No – two sets of prints; two men with canes, two dogs. One man's prints were familiar to her – the good doctor's; she wondered where he'd come by the dog, as the paw prints were not those of Gladstone, she was certain. The other set belonged to an older, heavier man; the imprint of the cane was deeper, the stride shorter. The doctor had come back later and found Holmes gone, and followed with his dog. Dusting off her skirts, she followed the marks as far as the road, where they became obliterated by the traffic.

She'd wandered aimlessly after that, allowing the buffeting crowd that jostled her along the streets guide her footsteps until finally she found herself alone, cast out from press of humanity that thronged the street to catch her breath awhile against the cold stone and steel of Westminster Bridge in the shadow of St Stephen's Tower. She folded her arms upon the stone and rested her head upon them, head canted a little to one side as she continued to stare down into the cold forbidding waters, watching the boats that yet still plied the river even at this time of the evening. London never truly slept; its wakefulness was different to that of New York, she mused. New York's energy was brash and young, the feel of youth and hope. London was an older, more insidious wakefulness; the energy of an older time, one that had no need of sleep any more. It was the wakefulness of a brooding behemoth, its arterial roads and backstreet veins teeming with dark life and swift death, the shadowed gazes of low women, the quick keenness of a stiletto blade before blood hides its betraying silver from the gaze of the moon. Money and lives trading hands and places away from the bright sunlight of respectable society. If New York was where one went to make one's fortune, then London was the place one came to lose it, or be lost one's self. It cared not one whit for a lonely woman who leaned upon one of the many bridges spanning the heart of the Thames and mused upon things lost, amongst them herself and all she held dear.

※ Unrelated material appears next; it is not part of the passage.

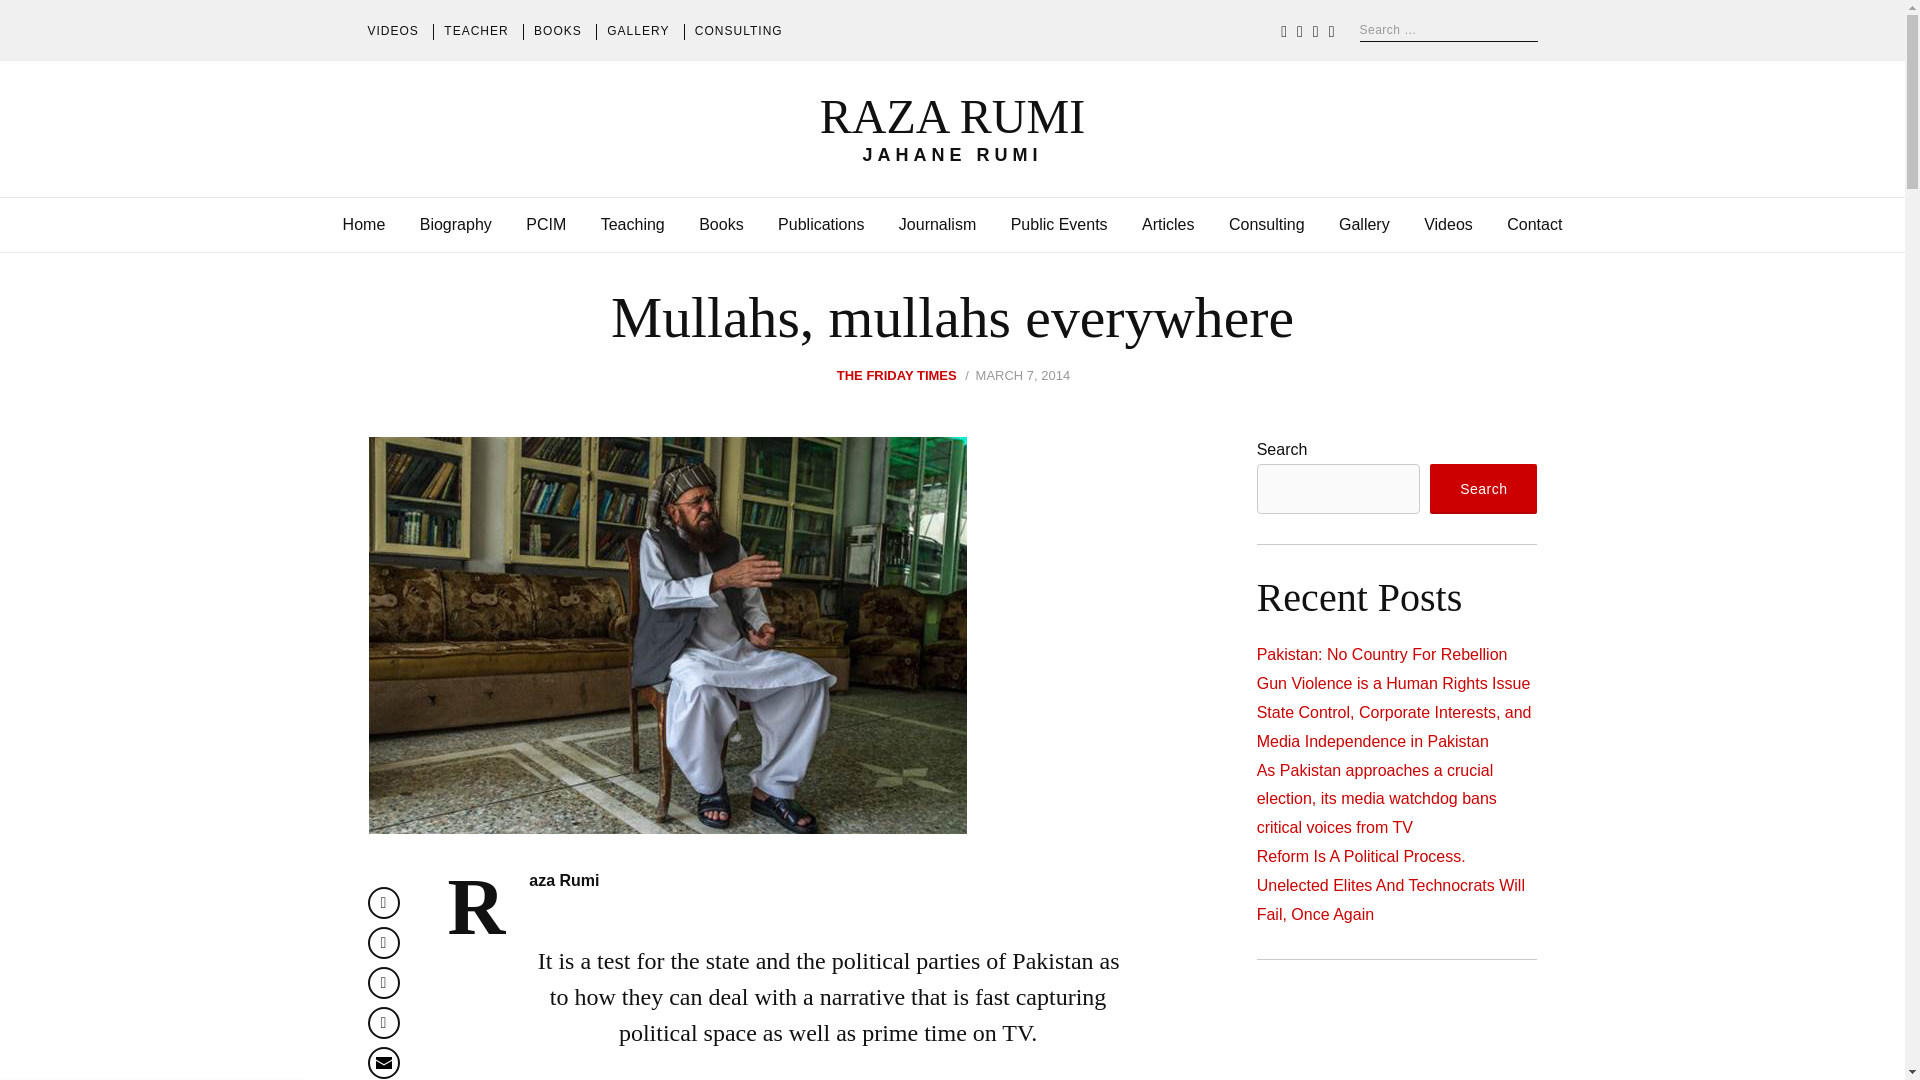 The height and width of the screenshot is (1080, 1920). What do you see at coordinates (936, 224) in the screenshot?
I see `Journalism` at bounding box center [936, 224].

Her eyes tracked without really seeing the boats below; without fully realising it she followed the movement of a small steamer as it hugged the wall below the silent Houses of Parliament. Something about the boat seemed to ring an alarm bell in her mind, and she straightened up, eyes narrowing as she focussed more fully upon its motion. There were no lights upon the boat – a strange thing at this time of the evening. It was chugging quietly along, a bare span of perhaps feet away from the stone wall as it approached the bridge. She started to walk slowly along the bridge back towards the north bank, never taking her eyes off the boat as she went.

One of the crew on board the boat opened the firebox door to shovel in more coal, and in that brief flare of orange light she could see others on board the boat – a man in a top hat, pointing up ahead with a cane, and two other men holding a third between them. As she watched, the third man's head rolled back, and her eyes widened in recognition. Her breath caught in her throat as the orange light was extinguished; clutching her skirts, she darted between the traffic upon the bridge and thrust her way past the throng upon the other side, fighting her way to the stone balustrade and leaning over in time to see the boat re-emerge from beneath the bridge. In the faint light from the street lights lining the bridge, she could see a little more clearly into the back of the boat as it pulled over closer to a sewer outlet that breached the wall near the waterline. She recognised that grille all too well; had she not climbed inside in the company of that man who sagged between his captors, head lolling back in unconsciousness, the moonlight playing over those pale features, that wild tousled black hair she knew so well?

The boat halted beside the sewer grate, and a shadowy figure stepped across to open the small sallie-gate. As Irene made her way back up to the north bank and along the embankment, she could see the top-hatted figure step across and through the open gate, followed by the two men carrying the unconscious Sherlock Holmes.